Un’ulteriore difficoltà riguarda l’uso del linguaggio nella descrizione degli stati emozionali. Le ricerche condotte da Davidz[6], a questo riguardo, mostrano che spesso il linguaggio adottato per descrivere una determinata emozione risulta ambiguo perché gli stati emozionali sono molto complessi tali da non poter essere descritti con una sola parola che includa sintomi fisici, atteggiamenti verso il sé, impulsi all’azione e modificazioni fisiologiche.
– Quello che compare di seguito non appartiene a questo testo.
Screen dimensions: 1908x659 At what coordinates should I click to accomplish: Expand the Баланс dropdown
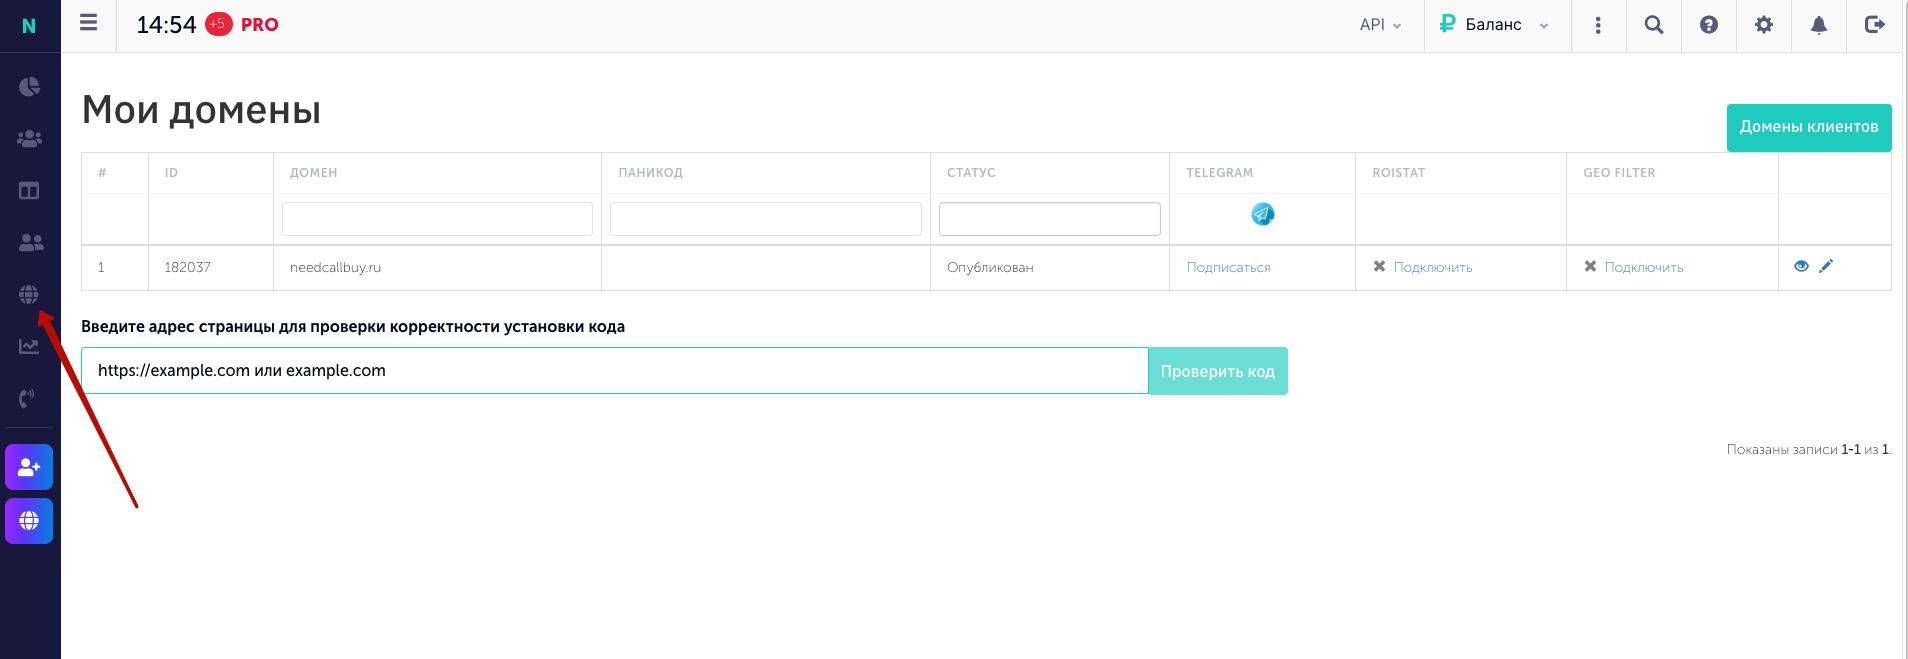1494,25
E’ opportuno sottolineare la limitazione che l’etica impone nei confronti dello studio sulle emozioni. La ricerca psicologica fa riferimento ad un codice etico che sancisce i principi guida generali della ricerca. In Italia, dal 1995 esiste un codice etico della ricerca proposta dall’AIP (Associazione Italiana Psicologia)[7]. I tre principi generali del codice possono essere riassunti in: competenza, integrità e responsabilità sociale. Il ricercatore deve, cioè, essere competente e formato al fine di utilizzare in modo consapevole le tecniche e gli strumenti di ricerca ed evitare rischi per il benessere fisico e psicologico dei partecipanti alla ricerca. Inoltre è tenuto a comunicare le sue qualifiche professionali, la sua formazione e le sue esperienze professionali precedenti. Deve, infine, essere responsabile a livello sociale della ricerca, facendo rispettare le leggi, favorire la diffusione delle conoscenze allo scopo di aumentare il benessere delle persone con cui lavora e insegnare nel modo corretto gli strumenti e le tecniche di ricerca. Da questi principi risulta chiaro che la ricerca sulle emozioni, specie per quelle negative, è assai limitata se non vietata.
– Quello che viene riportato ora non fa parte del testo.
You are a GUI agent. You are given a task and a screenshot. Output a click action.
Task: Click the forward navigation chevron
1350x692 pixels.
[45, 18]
Le problematiche sopra elencate riguardano aspetti che, ancora oggi, sono di importanza centrale nello studio delle emozioni e che riguardano tutti i ricercatori in questo campo.


[1] James W. 1884, What is Emotion? Mind, vol. 19, 188-205.

[2] Cannon W. La saggezza del corpo, Bompiani, Milano, 1978.

[3] Bowlby J. (1969) Attaccamento e Perdita. Vol. 1: L’attaccamento alla madre. Boringhieri, Torino 1972.

[4] Lazarus R.S., (1966), Psychological stress and the coping process, McGrawHill, New

[4]York.

[5] Frijda, N.H. (1990). Emozioni, Bologna, Il Mulino.

[6] Davitz J.R. (1969), The language of emotion, New Jork, academic Press.

[7] Per visionare la versione integrale si faccia riferimento al sito www.aispass.org.